Haitoglou Bros S.A.
- Native name: Αφοί Χαϊτογλου Α.Β.Ε.Ε.
- Company type: Private
- Industry: Food processing
- Founded: 1924
- Founder: Haitoglou Eleftherios; Haitoglou Konstantinos; Haitoglou Savvas;
- Headquarters: Kalochori, Delta, Thessaloniki (regional unit), Central Macedonia, Greece
- Area served: Worldwide
- Products: Halva; Tahini; Sesame; List of products;
- Number of employees: 400
- Website: www.haifoods.com

= Haitoglou Bros =

Greek food products manufacturer, with a focus on healthy food

Haitoglou Bros S.A. is a Greek food manufacturing and processing company. The company began in 1924 as a small halva producer and gradually expanded its product range to include tahini and several other confectionery products.
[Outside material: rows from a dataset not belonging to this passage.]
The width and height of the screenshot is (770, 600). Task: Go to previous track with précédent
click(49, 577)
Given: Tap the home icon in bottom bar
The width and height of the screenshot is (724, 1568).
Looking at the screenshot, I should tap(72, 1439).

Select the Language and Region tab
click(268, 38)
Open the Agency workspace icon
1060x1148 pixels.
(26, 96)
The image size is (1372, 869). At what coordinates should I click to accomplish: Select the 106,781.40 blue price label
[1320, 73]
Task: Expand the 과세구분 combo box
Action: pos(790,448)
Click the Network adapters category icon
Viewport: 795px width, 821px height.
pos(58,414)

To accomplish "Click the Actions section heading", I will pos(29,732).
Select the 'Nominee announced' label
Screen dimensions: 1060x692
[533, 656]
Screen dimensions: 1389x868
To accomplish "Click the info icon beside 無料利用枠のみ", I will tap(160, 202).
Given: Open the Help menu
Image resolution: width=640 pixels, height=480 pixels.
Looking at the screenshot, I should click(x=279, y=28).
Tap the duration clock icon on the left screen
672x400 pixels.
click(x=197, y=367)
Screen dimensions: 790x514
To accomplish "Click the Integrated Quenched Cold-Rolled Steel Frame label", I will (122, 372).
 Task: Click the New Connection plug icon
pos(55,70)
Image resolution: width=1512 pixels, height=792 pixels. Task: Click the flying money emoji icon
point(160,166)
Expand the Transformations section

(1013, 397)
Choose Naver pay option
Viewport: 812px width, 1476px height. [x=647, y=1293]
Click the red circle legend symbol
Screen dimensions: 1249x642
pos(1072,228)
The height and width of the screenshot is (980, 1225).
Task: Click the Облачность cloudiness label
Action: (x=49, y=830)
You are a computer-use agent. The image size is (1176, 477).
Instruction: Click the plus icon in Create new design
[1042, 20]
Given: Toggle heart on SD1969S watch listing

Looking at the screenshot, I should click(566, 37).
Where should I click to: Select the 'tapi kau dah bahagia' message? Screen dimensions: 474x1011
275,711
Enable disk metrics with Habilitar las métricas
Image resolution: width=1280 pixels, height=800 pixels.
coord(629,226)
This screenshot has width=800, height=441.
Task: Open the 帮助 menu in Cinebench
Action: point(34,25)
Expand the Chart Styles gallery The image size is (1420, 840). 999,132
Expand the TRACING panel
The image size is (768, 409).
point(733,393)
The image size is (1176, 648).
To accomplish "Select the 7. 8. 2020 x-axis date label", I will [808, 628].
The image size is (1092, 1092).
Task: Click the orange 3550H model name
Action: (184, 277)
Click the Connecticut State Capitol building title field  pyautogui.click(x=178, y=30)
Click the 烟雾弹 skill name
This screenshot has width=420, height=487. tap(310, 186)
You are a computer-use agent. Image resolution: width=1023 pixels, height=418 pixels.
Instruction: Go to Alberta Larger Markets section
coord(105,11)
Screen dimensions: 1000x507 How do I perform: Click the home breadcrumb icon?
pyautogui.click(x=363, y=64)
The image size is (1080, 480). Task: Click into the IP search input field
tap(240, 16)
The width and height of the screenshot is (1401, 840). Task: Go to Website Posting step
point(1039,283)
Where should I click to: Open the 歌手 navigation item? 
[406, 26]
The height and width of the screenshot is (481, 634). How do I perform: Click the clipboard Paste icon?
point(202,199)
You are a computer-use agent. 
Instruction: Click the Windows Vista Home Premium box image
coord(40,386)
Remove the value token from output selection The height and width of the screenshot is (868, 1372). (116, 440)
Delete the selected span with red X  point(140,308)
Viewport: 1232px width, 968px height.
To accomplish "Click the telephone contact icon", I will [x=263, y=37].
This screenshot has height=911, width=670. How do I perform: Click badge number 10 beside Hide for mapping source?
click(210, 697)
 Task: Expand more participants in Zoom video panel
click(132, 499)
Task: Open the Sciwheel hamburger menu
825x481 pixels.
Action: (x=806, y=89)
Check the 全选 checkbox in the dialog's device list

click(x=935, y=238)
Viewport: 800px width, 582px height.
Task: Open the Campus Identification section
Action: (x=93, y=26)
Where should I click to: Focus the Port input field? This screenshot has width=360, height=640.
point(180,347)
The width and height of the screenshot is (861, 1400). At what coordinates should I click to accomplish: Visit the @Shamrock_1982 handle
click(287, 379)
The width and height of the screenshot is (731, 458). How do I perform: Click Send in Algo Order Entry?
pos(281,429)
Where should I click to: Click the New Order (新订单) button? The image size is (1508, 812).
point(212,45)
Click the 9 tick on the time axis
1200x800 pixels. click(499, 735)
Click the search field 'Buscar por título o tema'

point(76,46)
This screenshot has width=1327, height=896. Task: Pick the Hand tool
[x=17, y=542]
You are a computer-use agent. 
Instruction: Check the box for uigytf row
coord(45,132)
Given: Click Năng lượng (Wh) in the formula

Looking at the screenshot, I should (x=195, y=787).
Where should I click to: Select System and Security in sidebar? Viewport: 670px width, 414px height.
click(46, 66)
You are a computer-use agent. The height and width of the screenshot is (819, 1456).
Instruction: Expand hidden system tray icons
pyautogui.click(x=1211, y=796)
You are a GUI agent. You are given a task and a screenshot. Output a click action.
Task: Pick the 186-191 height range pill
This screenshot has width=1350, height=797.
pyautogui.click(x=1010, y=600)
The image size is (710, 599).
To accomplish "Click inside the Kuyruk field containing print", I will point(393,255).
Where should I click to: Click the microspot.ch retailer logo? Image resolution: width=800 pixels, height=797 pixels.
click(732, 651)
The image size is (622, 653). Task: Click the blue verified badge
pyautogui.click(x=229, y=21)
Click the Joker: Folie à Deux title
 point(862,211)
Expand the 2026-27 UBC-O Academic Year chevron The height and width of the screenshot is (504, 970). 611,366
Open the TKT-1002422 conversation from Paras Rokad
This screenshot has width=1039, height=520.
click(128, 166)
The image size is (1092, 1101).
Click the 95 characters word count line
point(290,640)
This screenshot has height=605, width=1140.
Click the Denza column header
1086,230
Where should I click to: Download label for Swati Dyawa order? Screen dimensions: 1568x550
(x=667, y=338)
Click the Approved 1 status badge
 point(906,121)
Haitoglou primarily sells processed sesame seeds, tahini, halva, wafer rolls and jam. It is the leading sesame processor in Greece. It exports 45%-50% of its products to several countries, primarily within the EU and the US.

Haitoglou's headquarters complex is located in Kalochori, a small village in Thessaloniki regional unit and consist of several production, warehouses and office facilities covering approximately 170,000m2.

==History==
Haitoglou Bros was founded in 1924 by three brothers, Eleftherios, Konstantinos and Savvas Haitoglou who were Greek refugees originally from Ikonio, Asia Minor. In 1931, the company moved from a small workshop in the center of Thessaloniki to a larger facility in the outskirts of town and moved again in 1962 to Kalochori, Thessaloniki, where it is still headquartered. Haitoglou Bros expanded its sales to Southern Greece in the early 50s and the brand name Macedonian Halva was originally used to differentiate the product from competitive products made in other areas of Greece.

The company started exploring foreign markets in the 70s, taking advantage of the fact that it was then packing halva in metal tins, which were suitable for international transport, as well as of the fact that Greek immigrants in various countries had retained a taste for Greek delicacies. Haitoglou Bros first targeted the ethnic Greek markets in the Greek diaspora in Germany, the United States and Australia and then built upon its Greek origin and access to the ethnic communities to evolve to a multinational presence targeting healthy lifestyles in general.

==Products==
===Sesame-based products===
- Halva
- Tahini
- Sesame Seeds
- Sesame Flour
- Sesame Oil

===Confectionery===
- Wafer Rolls
- Jam
- Spreads
- Nut Bars
- Sesame Bars
- Turkish Delight
- Dragée
- Cake Mixes

==In the news==
Haitoglou Bros received extensive news coverage in 1995, when its CEO Alexander Haitoglou was kidnapped and held hostage until his family paid a reported 260,000,000 Greek Drachma in ransom. Vassilis Palaiokostas, a notorious Greek criminal and his brother Nikos were convicted for the kidnapping and were both sentenced to 25 years in prison.